> Kutipan Pilihan
####

Tahun 1997, sejak Hartawan diterima dan berdinas sebagai dokter di klinik LP yang dulu bernama Kerobokan itu, ratusan napi masih bercampur aduk. Ia mengaku sempat kewalahan ketika ada rombongan penyukuh kesehatan mengenai HIV/AIDS datang ke LP.
"Saya bersama seorang asisten sekitar setngah jam selalu kucing-kucingan dengan napi narkoba hanya agar mereka mau diajak mendengarkan penyuluhan. Dari sekitar seratus orang napi, kami hanya mampu mengajak sekitar 20 orang. Saat itu memang menjadi masa-masa gila," tuturnya.
Oleh karena kesal harus kucing-kucingan setiap kali hendak melakukan penyuluhan keseehatan. Hartawan lalu mengusulkan kepada Kepala LP agar dibolehkan mengumpulkan para napi kasus narkoba dalam satu sel tersendiri. Ini dimulainya tahun 2000. Alasannya , pengkhususan ini mempermudah penyembuhan dan pengawasan bagi mereka yang masih rentan dari kecanduan narkoba.

####

> Isi Data
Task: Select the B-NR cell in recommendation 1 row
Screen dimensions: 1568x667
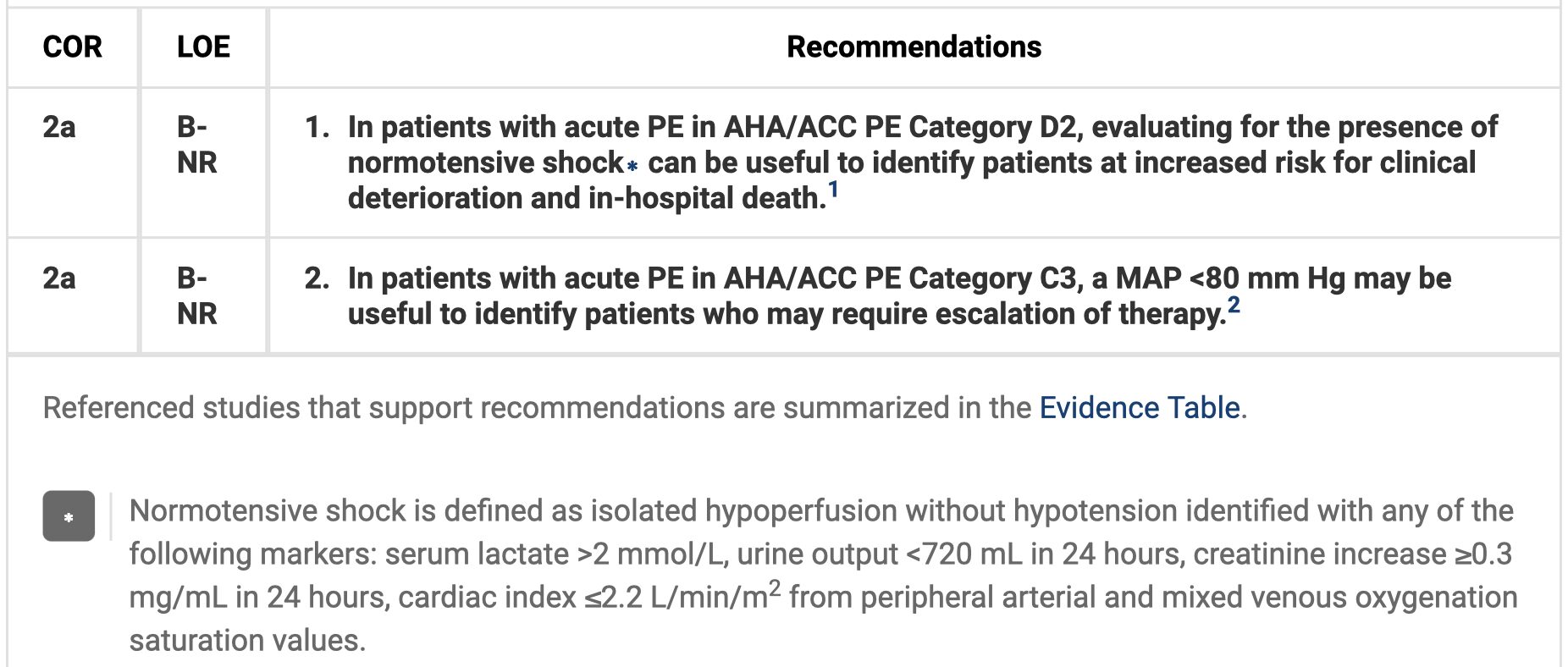Action: [x=197, y=145]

####

> Tugas Latihan
(1) Tuliskan semua bilangan yang ditulis dengan angka dalam kutipan tentang dokter di LP Kerobokan.
(2) Salin bagian kutipan tentang dokter LP itu mulai dari "Tahun 1997, sejak" sampai dengan "dari kecanduan narkoba.".

> Hasil Tugas
(1) 1997, 20, 2000

(2)
Tahun 1997, sejak Hartawan diterima dan berdinas sebagai dokter di klinik LP yang dulu bernama Kerobokan itu, ratusan napi masih bercampur aduk. Ia mengaku sempat kewalahan ketika ada rombongan penyukuh kesehatan mengenai HIV/AIDS datang ke LP.
"Saya bersama seorang asisten sekitar setngah jam selalu kucing-kucingan dengan napi narkoba hanya agar mereka mau diajak mendengarkan penyuluhan. Dari sekitar seratus orang napi, kami hanya mampu mengajak sekitar 20 orang. Saat itu memang menjadi masa-masa gila," tuturnya.
Oleh karena kesal harus kucing-kucingan setiap kali hendak melakukan penyuluhan keseehatan. Hartawan lalu mengusulkan kepada Kepala LP agar dibolehkan mengumpulkan para napi kasus narkoba dalam satu sel tersendiri. Ini dimulainya tahun 2000. Alasannya , pengkhususan ini mempermudah penyembuhan dan pengawasan bagi mereka yang masih rentan dari kecanduan narkoba.